On the formation of multiple local peaks in breakthrough curves

The analysis of breakthrough curves (BTCs) is of interest in hydrogeology as a way to parameterize and explain processes related to anomalous transport. Classical BTCs assume the presence of a single peak in the curve, where the location and size of the peak and the slope of the receding limb has been of particular interest. As more information is incorporated into BTCs (for example, with high‐frequency data collection, supercomputing efforts), it is likely that classical definitions of BTC shapes will no longer be adequate descriptors for contaminant transport problems. We contend that individual BTCs may display multiple local peaks depending on the hydrogeologic conditions and the solute travel distance. In such cases, classical definitions should be reconsidered.

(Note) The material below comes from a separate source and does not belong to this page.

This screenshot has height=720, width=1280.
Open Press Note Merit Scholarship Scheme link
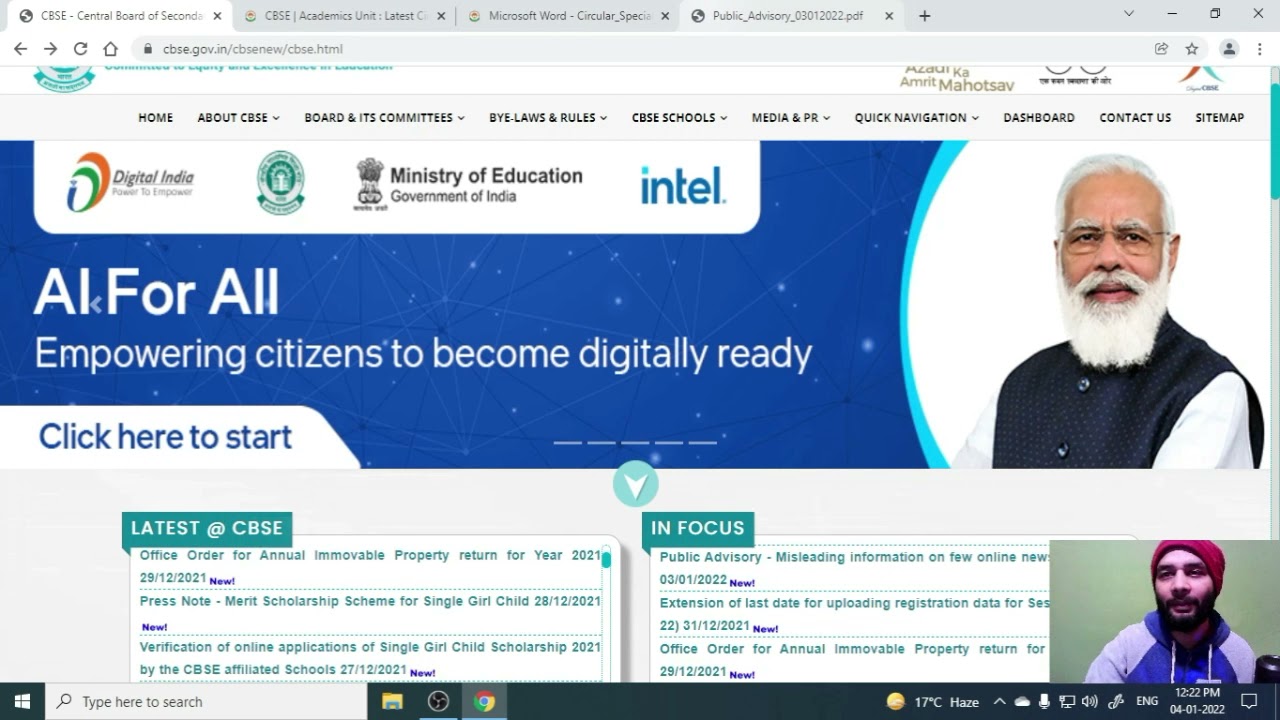pos(369,602)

In this work, the presence of local peaks in BTCs is quantified from high‐resolution numerical simulations in synthetic fields with a particle tracking technique and a kernel density estimator to avoid either overly jagged or smoothed curves that could mask the results. Individual BTCs from three‐dimensional heterogeneous hydraulic conductivity fields with varying combinations of statistical anisotropy, heterogeneity models, and local dispersivity are assessed as a function of travel distance. The number of local peaks, their corresponding slopes, and a transport connectivity index are shown to strongly depend on statistical anisotropy and travel distance. Results show that the choice of heterogeneity model also affects the frequency of local peaks, but the slope is less sensitive to model selection. We also discuss how solute shearing and rerouting can be determined from local peak quantification.